Dale had previously served as the Superintendent of Frederick County, Maryland Public Schools from 1996 to 2004, and was named Maryland's Superintendent of the Year in 2000. He holds a Bachelor of Arts degree in mathematics and education; a Master's in educational administration; and a Doctorate in education from the University of Washington.

Dale is co-editor and author of the book: Creating Successful School Systems and has conducted workshops on teacher compensation systems for No Child Left Behind initiatives. He has also published papers in The Executive Educator; International Journal of Education Reform; American Association of School Personnel Administrators (AASPA) Research Brief; and SIRS Management Information.

During his time as Superintendent of Fairfax County Public Schools, Dale was criticized by some parents and students for his handling of various issues brought to the attention of the school system, including criticism by the child advocacy groups FAIRGRADE and SLEEP for refusing to change, respectively, the county's grading scale and school start-time policies (especially the 7:20 a.m. high school start time).

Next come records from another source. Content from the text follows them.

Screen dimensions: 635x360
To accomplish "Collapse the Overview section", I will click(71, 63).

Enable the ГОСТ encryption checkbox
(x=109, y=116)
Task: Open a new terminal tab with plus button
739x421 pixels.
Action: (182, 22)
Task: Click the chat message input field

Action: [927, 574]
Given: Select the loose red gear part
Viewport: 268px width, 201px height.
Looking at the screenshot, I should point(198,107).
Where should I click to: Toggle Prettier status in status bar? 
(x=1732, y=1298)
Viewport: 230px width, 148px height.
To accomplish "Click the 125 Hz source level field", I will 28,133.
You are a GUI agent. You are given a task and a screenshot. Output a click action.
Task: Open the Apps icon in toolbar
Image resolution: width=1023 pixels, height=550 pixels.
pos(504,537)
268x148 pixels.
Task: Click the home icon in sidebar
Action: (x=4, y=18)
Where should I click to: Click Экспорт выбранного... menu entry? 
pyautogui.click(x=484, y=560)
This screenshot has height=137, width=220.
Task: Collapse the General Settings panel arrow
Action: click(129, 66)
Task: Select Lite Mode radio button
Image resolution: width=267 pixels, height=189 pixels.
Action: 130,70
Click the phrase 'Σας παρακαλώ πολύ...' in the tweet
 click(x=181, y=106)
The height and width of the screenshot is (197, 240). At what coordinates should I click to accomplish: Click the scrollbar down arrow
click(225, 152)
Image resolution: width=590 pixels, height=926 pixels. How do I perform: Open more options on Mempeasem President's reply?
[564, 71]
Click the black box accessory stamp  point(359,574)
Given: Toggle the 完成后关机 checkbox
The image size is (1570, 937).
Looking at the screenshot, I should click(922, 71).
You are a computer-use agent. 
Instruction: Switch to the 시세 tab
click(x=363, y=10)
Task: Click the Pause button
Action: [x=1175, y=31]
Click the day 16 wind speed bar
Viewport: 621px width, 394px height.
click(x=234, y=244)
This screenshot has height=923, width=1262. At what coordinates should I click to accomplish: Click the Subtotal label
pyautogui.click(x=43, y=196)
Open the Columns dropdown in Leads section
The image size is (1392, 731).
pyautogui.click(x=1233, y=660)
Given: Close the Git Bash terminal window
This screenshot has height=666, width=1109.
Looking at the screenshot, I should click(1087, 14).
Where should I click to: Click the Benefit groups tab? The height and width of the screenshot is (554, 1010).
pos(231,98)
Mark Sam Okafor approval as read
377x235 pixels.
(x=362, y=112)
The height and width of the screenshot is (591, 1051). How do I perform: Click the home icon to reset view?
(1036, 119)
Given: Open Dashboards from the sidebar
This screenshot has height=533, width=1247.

Despite some opposition, the Fairfax County Board of Education renewed his contract until June 2013 in September 2009. In September 2011 he announced that he would retire on June 30, 2013, when his contract ended.

==Controversy over disciplinary policies==
Dale was also criticized for the Fairfax County school disciplinary system, which some blamed for the suicides of two students: Josh Anderson, of South Lakes High School, took his life in March 2009; and Nick Stuban, a student at W.T. Woodson High School, committed suicide on January 20, 2011. On February 11, 2011, Dale defended himself in a letter to the Fairfax County School Board and the Fairfax County Board of Supervisors. In that letter, Dale argued that the disciplinary system did not need to be reformed, and blamed Supervisor Catherine M. Hudgins for "unconscionable" actions and "furthering a falsehood" by associating the student's suicide with the disciplinary process that had "crushed" his spirit.